YOUR GOAL
What lines of the listing include the string "accomplish"? Show them all.

DATA PROVIDED
──────
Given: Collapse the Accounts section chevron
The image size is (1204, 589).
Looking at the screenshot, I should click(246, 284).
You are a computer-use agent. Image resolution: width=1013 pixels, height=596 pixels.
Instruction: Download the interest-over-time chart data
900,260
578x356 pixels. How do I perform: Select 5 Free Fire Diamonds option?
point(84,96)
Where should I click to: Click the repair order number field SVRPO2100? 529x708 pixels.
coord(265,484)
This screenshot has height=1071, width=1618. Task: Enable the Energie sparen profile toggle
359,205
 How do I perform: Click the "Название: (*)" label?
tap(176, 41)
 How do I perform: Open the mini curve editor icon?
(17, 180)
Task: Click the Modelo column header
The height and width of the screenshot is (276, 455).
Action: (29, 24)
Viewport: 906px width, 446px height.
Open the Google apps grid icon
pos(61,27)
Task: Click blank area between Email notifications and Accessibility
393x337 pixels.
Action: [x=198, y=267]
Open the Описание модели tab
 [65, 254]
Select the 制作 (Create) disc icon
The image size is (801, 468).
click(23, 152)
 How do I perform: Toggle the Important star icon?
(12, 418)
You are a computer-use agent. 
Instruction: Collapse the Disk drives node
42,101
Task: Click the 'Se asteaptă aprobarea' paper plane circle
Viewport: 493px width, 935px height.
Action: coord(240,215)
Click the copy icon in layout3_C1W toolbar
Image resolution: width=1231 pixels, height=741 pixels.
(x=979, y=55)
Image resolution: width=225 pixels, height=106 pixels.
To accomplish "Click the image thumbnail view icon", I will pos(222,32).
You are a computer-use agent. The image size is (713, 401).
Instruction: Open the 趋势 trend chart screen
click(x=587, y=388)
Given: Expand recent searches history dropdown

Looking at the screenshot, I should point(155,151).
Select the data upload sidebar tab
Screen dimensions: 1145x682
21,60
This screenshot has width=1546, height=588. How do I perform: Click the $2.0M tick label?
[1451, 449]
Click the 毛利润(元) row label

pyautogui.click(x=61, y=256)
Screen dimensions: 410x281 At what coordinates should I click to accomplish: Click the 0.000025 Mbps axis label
──────
COMPLETED EXERCISE
To accomplish "Click the image thumbnail view icon", I will pos(222,32).
Screen dimensions: 410x281 At what coordinates should I click to accomplish: Click the 0.000025 Mbps axis label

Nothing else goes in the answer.